• Task objective
Repeat each line, word for word, from the one containing "Services (901, 150)" through the last line of the entries, and include no other output.

• Exercise data
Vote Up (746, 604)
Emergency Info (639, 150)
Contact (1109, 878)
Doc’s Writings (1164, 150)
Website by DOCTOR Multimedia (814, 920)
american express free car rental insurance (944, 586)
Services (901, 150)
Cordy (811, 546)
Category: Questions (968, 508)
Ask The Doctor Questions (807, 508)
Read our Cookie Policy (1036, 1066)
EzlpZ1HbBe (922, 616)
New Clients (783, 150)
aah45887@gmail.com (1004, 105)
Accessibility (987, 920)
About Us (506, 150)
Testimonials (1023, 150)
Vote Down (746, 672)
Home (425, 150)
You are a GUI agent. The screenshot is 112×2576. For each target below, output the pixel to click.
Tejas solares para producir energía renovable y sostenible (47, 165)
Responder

• Exercise answer
Services (901, 150)
Cordy (811, 546)
Category: Questions (968, 508)
Ask The Doctor Questions (807, 508)
Read our Cookie Policy (1036, 1066)
EzlpZ1HbBe (922, 616)
New Clients (783, 150)
aah45887@gmail.com (1004, 105)
Accessibility (987, 920)
About Us (506, 150)
Testimonials (1023, 150)
Vote Down (746, 672)
Home (425, 150)
You are a GUI agent. The screenshot is 112×2576. For each target below, output the pixel to click.
Tejas solares para producir energía renovable y sostenible (47, 165)
Responder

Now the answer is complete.